§ TASK OBJECTIVE
Copy the rows below without any change, starting at the line that contains "This screenshot has height=517, width=990." and ending after the line that contains "Action: [214, 209]". Include both of those lines.

Element lookup records
★ ★ ★ ★

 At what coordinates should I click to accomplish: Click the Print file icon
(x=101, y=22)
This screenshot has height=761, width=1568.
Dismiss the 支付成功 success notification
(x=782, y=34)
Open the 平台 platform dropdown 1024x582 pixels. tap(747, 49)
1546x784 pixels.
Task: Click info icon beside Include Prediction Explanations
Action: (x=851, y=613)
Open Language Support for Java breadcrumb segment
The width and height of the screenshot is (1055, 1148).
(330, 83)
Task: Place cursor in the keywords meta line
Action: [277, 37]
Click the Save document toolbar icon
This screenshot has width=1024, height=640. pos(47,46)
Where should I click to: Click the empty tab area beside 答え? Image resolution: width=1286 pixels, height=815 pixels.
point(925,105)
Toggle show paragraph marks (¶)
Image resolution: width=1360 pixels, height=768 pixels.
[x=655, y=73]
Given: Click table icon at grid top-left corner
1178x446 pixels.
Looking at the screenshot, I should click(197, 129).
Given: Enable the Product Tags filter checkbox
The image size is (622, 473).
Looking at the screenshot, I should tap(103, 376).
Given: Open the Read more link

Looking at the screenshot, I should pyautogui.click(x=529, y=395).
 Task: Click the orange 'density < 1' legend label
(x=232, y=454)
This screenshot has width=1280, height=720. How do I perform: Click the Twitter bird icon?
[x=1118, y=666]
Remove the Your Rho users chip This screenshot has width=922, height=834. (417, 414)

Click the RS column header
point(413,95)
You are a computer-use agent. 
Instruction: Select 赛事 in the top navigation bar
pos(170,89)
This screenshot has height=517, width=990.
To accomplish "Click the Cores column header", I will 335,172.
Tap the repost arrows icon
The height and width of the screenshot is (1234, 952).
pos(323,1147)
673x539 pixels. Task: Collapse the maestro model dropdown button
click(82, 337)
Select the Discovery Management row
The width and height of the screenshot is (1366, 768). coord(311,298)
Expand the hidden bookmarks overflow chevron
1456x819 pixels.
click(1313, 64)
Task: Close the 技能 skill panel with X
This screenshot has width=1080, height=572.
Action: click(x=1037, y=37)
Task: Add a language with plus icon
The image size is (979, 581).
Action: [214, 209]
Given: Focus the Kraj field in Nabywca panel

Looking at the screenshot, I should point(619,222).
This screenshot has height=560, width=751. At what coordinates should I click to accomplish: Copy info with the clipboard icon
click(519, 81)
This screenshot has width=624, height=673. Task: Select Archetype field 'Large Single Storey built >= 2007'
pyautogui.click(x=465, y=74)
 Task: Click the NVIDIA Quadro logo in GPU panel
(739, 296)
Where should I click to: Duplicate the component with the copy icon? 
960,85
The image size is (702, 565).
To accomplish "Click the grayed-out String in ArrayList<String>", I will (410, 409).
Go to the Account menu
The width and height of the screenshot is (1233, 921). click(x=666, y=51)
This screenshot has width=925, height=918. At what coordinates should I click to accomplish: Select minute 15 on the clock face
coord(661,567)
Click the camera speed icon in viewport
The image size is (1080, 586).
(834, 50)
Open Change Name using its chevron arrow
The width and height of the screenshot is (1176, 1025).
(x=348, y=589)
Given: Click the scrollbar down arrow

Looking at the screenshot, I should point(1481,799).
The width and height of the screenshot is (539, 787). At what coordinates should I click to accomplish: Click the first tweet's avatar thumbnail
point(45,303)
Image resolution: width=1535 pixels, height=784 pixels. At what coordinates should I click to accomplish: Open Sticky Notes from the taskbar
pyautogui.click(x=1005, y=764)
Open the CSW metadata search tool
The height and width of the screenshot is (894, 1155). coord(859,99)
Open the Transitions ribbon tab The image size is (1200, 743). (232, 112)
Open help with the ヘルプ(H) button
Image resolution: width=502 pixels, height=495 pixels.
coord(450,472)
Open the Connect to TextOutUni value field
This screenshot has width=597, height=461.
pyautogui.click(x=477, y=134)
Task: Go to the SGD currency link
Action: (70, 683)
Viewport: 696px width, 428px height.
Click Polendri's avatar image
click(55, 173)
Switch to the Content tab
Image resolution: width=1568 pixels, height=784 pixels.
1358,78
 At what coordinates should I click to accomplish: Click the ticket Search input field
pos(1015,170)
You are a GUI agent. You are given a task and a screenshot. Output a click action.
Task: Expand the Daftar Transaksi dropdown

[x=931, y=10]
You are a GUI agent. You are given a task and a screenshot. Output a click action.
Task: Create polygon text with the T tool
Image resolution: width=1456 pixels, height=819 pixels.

★ ★ ★ ★

§ COMPLETED TASK
This screenshot has height=517, width=990.
To accomplish "Click the Cores column header", I will 335,172.
Tap the repost arrows icon
The height and width of the screenshot is (1234, 952).
pos(323,1147)
673x539 pixels. Task: Collapse the maestro model dropdown button
click(82, 337)
Select the Discovery Management row
The width and height of the screenshot is (1366, 768). coord(311,298)
Expand the hidden bookmarks overflow chevron
1456x819 pixels.
click(1313, 64)
Task: Close the 技能 skill panel with X
This screenshot has width=1080, height=572.
Action: click(x=1037, y=37)
Task: Add a language with plus icon
The image size is (979, 581).
Action: [214, 209]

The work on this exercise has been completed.